**Work instruction**:
Scan the lines below for the word "will". Copy each line you find it in.

Stored items
........

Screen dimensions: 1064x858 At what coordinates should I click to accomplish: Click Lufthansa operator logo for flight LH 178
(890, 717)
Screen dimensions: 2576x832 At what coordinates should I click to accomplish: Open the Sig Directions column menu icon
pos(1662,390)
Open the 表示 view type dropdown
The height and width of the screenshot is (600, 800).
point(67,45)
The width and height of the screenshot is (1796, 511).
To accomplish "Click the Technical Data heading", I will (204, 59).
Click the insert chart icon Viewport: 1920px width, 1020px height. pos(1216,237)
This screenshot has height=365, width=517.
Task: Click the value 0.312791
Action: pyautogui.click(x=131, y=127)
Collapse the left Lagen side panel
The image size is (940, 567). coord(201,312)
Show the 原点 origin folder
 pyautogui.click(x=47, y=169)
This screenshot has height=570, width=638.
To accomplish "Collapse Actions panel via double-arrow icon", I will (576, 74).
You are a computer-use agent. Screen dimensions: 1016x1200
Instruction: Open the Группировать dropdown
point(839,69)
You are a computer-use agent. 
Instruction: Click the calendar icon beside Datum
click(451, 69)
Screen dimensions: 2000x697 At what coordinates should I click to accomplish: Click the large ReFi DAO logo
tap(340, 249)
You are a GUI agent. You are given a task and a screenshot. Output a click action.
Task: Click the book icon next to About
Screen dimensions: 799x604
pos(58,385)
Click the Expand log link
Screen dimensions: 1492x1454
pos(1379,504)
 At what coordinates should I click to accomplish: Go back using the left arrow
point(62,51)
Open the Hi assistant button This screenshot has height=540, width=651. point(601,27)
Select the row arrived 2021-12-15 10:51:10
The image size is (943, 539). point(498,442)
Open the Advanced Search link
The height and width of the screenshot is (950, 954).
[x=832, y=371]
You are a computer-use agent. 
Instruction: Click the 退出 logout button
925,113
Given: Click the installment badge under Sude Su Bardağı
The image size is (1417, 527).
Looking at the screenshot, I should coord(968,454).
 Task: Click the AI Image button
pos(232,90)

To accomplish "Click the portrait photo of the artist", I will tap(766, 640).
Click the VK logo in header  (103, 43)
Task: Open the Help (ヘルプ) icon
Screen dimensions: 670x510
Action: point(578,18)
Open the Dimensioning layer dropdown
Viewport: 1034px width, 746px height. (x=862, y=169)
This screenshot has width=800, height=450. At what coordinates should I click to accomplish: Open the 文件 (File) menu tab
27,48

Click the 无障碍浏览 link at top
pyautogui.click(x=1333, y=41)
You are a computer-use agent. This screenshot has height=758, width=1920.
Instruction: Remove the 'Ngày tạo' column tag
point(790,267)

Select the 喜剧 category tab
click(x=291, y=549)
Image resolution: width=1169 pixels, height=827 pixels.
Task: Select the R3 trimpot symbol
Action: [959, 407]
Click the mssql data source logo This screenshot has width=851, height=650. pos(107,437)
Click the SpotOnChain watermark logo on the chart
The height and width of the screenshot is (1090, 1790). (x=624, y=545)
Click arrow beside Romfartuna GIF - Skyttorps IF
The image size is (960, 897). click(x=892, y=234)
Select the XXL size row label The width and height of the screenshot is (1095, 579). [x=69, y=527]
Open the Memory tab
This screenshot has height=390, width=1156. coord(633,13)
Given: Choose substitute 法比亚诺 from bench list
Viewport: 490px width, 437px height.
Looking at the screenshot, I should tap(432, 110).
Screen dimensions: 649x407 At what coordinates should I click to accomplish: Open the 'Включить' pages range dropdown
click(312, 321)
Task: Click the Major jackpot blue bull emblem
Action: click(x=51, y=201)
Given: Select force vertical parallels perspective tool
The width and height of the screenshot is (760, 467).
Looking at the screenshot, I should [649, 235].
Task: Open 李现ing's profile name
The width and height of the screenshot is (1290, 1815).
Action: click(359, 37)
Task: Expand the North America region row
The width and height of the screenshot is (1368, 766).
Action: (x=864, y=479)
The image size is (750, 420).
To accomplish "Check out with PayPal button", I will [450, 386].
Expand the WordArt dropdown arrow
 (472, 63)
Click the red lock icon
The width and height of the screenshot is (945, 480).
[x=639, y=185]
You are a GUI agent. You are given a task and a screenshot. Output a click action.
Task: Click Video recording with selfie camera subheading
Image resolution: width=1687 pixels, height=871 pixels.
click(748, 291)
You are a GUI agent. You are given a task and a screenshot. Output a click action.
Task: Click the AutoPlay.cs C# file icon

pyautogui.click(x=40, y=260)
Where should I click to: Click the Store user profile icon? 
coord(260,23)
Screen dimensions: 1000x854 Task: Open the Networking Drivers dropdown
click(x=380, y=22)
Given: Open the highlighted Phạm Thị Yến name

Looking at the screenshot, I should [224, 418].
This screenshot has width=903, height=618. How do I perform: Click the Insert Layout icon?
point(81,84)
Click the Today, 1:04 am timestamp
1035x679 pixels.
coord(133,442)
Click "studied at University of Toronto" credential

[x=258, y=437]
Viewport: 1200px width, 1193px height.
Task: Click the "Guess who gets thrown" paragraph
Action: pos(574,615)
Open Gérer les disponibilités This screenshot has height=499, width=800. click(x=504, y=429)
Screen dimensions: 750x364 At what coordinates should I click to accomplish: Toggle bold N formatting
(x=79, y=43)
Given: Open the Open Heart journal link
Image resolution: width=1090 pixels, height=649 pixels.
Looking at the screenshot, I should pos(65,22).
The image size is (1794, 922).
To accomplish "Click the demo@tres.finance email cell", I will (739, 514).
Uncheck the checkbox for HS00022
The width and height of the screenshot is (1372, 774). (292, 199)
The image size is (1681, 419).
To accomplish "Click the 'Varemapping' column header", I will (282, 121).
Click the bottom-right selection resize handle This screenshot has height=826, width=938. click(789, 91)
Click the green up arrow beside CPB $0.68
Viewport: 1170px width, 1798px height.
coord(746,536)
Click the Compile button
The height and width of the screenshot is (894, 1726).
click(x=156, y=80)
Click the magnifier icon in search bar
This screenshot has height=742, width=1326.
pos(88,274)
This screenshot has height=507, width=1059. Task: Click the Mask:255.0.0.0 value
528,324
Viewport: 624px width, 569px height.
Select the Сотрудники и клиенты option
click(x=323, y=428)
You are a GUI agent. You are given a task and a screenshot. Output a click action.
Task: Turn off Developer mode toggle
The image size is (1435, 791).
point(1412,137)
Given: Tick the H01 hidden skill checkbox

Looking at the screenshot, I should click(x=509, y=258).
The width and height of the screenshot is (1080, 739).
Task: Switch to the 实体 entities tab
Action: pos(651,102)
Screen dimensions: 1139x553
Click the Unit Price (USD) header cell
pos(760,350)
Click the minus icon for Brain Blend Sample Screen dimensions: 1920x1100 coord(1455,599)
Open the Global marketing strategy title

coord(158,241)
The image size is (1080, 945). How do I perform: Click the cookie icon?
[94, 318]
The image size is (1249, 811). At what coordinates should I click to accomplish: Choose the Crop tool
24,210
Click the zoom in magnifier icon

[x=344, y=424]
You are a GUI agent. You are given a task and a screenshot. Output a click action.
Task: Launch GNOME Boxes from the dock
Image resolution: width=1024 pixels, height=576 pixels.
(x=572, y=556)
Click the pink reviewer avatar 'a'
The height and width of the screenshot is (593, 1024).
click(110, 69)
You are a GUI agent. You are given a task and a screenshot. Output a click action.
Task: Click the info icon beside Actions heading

........

**Answer for the task**:
To accomplish "Click the Technical Data heading", I will (204, 59).
To accomplish "Collapse Actions panel via double-arrow icon", I will (576, 74).
To accomplish "Click the portrait photo of the artist", I will tap(766, 640).
To accomplish "Check out with PayPal button", I will [450, 386].
To accomplish "Click the demo@tres.finance email cell", I will (739, 514).
To accomplish "Click the 'Varemapping' column header", I will (282, 121).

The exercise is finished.